Just as seasoned faculty members are constantly tweaking classroom courses that they have taught for years, so are online instructors always on the lookout for improvements in content and in the delivery of that content. To promote camaraderie, one professor told us that he asks students who are separated by hundreds of miles to collaborate on practical projects. “The delivery becomes as important as the product,” he said.
Another professor has introduced a way to cut expenses for students and at the same time, build community. Rather than requiring students to buy several expensive textbooks, he forms teams of students and suggests each person purchase a different book to review or summarize and discuss the findings with the group. “You learn a lot by explaining to others what you’ve learned,” he says. “This not only decreases costs for students, it also results in better learning as the student becomes the teacher or facilitator in discussions.”
Columbia Theological Seminary has been hesitant to join the wave of schools embracing online education. A few faculty members are champions of online teaching, but other faculty members are doubtful as to its efficacy and wary of its expense.

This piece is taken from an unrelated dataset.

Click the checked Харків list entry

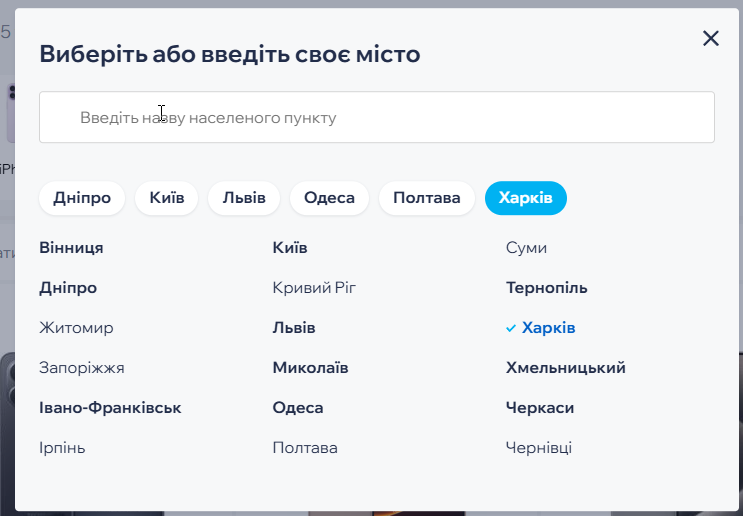tap(548, 328)
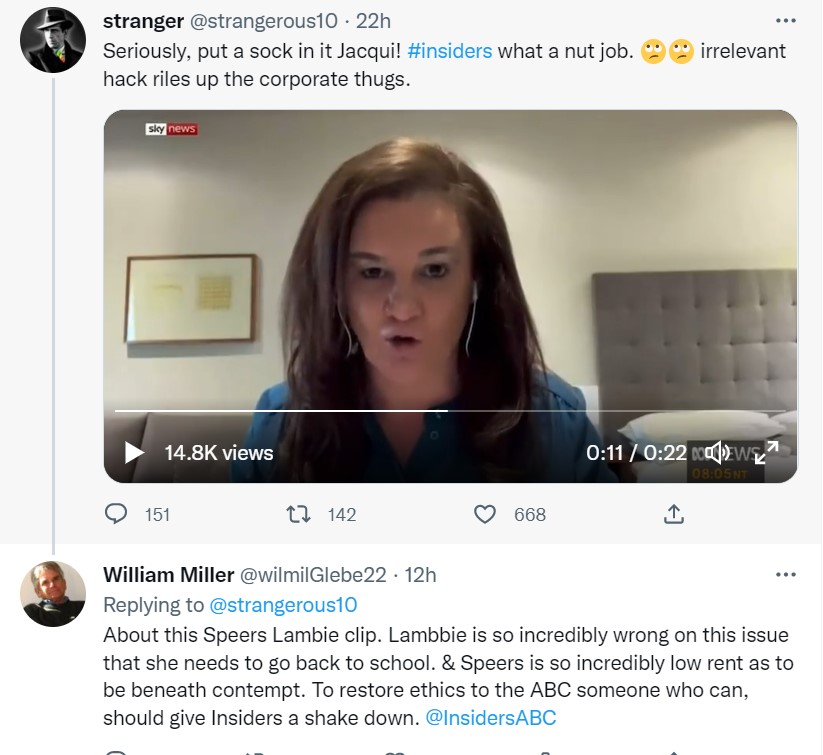This screenshot has width=823, height=755.
Task: Open more options for William Miller's reply
Action: tap(786, 575)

Community life is a major part of the ethos of the Decatur, Georgia, institution, with chapel conducted four times a week, communion offered on Fridays, and on-campus housing provided for seminarians and faculty members. To some, offering online courses feels like a distraction from that shared life.
Before launching any initiative, the faculty wants to know what the costs will be in terms of technology, teaching loads, and time commitments. “Better caution today than regret tomorrow” is the general feeling. Specific questions they have regarding a move to online education include: Do we have the necessary infrastructure in place? What kind of training will be available for digital newcomers? Have faculty and staff fully bought into the online education concept?
Ironically, looking for these answers inspires a final pragmatic question for the administration to tackle: Is it too late to enter what appears to be a saturated market? Dozens of theological schools in North America are offering entire graduate degree programs online. Many of these schools have been tweaking their digital delivery process for 10 or even 20 years. How can a school such as Columbia, with limited experience, hope to compete against these pioneers? In short, they ask, should we even try? They consider that perhaps a wiser path forward is to build their brand as a beautiful residential seminary where students and faculty live, learn, and worship in community with each other.